Guntheria coorongensis

Scientific classification
- Domain: Eukaryota
- Kingdom: Animalia
- Phylum: Arthropoda
- Subphylum: Chelicerata
- Class: Arachnida
- Order: Trombidiformes
- Family: Trombiculidae
- Genus: Guntheria
- Species: G. coorongensis
- Binomial name: Guntheria coorongensis (Hirst, 1929)
- Synonyms: Schongastia coorongense Neoschongastia coorongense Schongastia ( Ascoschongastia) coorongense Guntheria ( Derrickiella) coorongensis

= Guntheria coorongensis =

- Authority: (Hirst, 1929)
- Synonyms: Schongastia coorongense , Neoschongastia coorongense, Schongastia ( Ascoschongastia) coorongense, Guntheria ( Derrickiella) coorongensis

Species of mite

Guntheria coorongensis is a species of mite in the family Trombiculidae, found from the tip of Cape York in Queensland to South Australia.

The genus was first described as Schoengastia coorongense by Hirst in 1929. The species epithet indicates that it comes from the Coorong.

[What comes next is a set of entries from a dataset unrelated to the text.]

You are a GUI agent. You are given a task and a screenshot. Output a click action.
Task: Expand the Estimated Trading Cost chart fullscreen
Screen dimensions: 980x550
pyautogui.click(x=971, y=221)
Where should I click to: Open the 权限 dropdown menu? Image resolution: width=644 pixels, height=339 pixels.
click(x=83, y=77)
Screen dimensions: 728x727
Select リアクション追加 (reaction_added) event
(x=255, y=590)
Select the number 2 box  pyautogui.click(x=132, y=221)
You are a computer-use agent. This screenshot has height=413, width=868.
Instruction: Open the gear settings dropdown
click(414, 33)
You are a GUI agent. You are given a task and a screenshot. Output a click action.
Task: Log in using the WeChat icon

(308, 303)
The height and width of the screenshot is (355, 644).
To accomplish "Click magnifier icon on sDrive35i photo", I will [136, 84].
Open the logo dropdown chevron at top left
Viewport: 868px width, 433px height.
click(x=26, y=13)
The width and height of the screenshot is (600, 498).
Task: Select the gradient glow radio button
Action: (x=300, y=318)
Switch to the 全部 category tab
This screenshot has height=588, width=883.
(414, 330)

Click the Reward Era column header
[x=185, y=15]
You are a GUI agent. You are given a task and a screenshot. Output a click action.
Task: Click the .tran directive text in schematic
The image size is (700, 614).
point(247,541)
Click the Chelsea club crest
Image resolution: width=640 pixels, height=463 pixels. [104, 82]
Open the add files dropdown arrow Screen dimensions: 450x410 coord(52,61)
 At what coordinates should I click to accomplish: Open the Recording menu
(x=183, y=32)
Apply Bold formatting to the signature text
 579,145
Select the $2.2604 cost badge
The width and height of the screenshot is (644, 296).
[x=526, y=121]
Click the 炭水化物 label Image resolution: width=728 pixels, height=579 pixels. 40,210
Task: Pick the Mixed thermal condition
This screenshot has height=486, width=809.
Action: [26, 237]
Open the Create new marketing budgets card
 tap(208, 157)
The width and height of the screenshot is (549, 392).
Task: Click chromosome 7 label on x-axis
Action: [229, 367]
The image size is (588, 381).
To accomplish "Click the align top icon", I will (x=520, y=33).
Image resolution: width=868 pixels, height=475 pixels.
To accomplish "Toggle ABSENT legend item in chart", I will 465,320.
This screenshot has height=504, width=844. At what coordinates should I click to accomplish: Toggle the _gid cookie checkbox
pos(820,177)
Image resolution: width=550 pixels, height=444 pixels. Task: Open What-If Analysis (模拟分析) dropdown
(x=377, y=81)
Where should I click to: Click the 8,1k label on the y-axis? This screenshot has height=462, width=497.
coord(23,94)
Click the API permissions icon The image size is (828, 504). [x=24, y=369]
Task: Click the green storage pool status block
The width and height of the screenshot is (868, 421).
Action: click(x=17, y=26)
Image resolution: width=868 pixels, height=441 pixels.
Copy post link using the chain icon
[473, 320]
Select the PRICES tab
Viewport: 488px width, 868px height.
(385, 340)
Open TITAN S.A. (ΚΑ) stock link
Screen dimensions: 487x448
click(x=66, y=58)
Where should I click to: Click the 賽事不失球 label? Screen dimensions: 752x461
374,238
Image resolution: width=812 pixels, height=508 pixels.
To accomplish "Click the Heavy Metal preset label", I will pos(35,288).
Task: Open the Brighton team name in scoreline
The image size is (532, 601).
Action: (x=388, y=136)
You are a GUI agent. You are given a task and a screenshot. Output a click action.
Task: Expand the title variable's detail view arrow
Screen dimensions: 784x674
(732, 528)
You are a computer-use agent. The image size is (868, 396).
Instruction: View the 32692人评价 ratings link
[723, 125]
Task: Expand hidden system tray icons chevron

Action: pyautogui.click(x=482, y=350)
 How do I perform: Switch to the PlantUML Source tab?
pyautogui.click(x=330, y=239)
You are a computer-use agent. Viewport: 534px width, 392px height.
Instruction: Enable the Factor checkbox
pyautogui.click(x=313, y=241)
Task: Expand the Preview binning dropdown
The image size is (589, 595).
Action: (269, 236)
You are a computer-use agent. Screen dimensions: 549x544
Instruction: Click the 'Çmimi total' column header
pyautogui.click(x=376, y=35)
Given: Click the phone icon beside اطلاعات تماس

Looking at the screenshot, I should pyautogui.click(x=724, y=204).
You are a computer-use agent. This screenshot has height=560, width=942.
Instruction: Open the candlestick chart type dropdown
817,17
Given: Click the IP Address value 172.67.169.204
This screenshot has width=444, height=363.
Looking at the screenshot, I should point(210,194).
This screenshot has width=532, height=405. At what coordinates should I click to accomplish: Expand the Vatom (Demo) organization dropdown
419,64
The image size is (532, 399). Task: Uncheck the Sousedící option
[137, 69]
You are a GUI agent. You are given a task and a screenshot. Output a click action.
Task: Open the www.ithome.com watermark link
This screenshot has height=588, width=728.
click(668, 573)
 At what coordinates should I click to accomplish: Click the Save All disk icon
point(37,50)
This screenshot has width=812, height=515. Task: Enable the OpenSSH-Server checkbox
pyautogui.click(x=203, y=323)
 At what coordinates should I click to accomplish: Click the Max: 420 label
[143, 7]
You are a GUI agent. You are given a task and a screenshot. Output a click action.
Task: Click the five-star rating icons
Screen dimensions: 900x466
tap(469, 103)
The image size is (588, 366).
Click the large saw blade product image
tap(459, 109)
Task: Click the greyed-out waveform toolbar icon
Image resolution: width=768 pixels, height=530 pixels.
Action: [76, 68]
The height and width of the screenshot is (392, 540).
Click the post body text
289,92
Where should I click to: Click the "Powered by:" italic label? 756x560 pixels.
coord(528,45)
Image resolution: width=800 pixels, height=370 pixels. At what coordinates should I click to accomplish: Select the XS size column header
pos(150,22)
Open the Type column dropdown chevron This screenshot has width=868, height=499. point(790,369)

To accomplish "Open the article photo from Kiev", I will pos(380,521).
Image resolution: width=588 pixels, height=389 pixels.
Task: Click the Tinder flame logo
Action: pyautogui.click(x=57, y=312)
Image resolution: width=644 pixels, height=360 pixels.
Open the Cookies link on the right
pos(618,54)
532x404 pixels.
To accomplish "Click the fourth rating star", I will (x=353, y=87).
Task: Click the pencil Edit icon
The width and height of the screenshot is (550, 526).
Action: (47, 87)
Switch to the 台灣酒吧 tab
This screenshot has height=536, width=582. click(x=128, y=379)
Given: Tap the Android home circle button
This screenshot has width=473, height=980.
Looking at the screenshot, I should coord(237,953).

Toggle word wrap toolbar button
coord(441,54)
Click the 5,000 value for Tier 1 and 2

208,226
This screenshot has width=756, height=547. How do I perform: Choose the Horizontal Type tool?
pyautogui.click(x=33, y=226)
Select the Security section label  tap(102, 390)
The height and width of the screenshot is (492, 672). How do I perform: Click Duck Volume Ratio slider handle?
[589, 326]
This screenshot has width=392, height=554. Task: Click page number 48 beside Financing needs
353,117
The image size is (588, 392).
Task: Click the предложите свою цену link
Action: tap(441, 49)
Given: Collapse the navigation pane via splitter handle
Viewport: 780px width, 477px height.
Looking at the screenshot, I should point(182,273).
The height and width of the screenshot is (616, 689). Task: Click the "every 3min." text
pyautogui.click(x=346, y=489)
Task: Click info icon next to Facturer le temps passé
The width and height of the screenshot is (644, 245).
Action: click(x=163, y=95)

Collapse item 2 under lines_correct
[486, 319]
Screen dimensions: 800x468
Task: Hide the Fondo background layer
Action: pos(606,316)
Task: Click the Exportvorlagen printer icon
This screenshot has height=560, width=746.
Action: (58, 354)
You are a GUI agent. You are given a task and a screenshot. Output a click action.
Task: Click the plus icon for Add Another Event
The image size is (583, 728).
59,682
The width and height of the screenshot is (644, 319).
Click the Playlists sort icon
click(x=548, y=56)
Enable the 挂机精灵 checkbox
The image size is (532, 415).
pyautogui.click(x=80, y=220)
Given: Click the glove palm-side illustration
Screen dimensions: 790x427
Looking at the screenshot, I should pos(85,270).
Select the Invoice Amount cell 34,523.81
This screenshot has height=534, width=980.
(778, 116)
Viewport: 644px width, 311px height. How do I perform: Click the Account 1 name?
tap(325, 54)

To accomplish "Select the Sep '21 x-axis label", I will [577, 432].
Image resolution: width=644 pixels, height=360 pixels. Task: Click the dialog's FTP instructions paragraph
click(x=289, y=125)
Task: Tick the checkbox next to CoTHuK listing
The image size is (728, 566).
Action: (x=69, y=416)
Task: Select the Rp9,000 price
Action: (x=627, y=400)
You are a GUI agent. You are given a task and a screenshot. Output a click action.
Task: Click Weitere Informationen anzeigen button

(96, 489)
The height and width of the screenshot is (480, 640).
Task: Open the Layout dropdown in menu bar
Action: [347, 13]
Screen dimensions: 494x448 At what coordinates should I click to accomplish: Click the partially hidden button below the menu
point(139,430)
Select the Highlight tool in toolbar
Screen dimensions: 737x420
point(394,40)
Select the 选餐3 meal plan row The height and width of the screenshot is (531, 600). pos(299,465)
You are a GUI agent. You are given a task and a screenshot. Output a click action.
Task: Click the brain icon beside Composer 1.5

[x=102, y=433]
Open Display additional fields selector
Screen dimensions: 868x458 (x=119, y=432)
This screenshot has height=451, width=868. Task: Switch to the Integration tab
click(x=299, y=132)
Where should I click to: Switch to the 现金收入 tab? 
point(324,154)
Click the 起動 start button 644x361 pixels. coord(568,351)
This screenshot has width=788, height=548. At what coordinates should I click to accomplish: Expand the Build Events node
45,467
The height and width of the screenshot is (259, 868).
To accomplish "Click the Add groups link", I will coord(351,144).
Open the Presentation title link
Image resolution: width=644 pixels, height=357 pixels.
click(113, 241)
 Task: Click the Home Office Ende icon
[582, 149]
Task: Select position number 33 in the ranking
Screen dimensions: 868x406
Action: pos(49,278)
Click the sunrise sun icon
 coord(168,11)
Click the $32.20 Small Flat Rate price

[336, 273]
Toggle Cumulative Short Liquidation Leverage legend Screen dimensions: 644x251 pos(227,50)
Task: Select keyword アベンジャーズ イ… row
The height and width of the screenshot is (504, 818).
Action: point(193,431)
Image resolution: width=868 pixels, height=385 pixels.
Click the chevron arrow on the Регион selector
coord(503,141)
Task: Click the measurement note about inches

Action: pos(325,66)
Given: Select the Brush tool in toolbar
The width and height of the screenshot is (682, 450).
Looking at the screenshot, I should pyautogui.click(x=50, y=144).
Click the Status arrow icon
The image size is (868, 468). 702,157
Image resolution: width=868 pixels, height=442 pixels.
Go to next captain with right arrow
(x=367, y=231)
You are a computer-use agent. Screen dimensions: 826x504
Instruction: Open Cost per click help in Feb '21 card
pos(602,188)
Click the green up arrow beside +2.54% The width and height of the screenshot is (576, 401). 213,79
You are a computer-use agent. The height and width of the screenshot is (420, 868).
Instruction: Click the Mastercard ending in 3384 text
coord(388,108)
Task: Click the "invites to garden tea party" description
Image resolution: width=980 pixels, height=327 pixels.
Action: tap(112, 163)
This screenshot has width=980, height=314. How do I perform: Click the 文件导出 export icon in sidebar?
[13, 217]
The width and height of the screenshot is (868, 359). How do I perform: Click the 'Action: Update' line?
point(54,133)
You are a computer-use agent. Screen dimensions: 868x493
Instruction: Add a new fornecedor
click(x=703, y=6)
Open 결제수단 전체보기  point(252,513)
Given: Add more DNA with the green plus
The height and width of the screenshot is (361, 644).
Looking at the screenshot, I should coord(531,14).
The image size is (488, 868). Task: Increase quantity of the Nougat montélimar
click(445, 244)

The larva of these mites ('chiggers') when feeding embed themselves in host animals, and for human hosts, the resulting skin irritation has been known as 'tea-tree itch' or 'duck-shooters itch'. Host animals recorded include native rats and marsupials: (from Queensland): Antechinus stuartii, other Antechinus species, Rattus lutreolus lutreolus, R. sordidus sordidus, R. leucopus leucopus; (from Victoria), A. swainsonii and A. minimus; (from South Australia): R.fuscipes greyii. This mite has also been listed as a parasite of the Northern Quoll in the Northern Territory.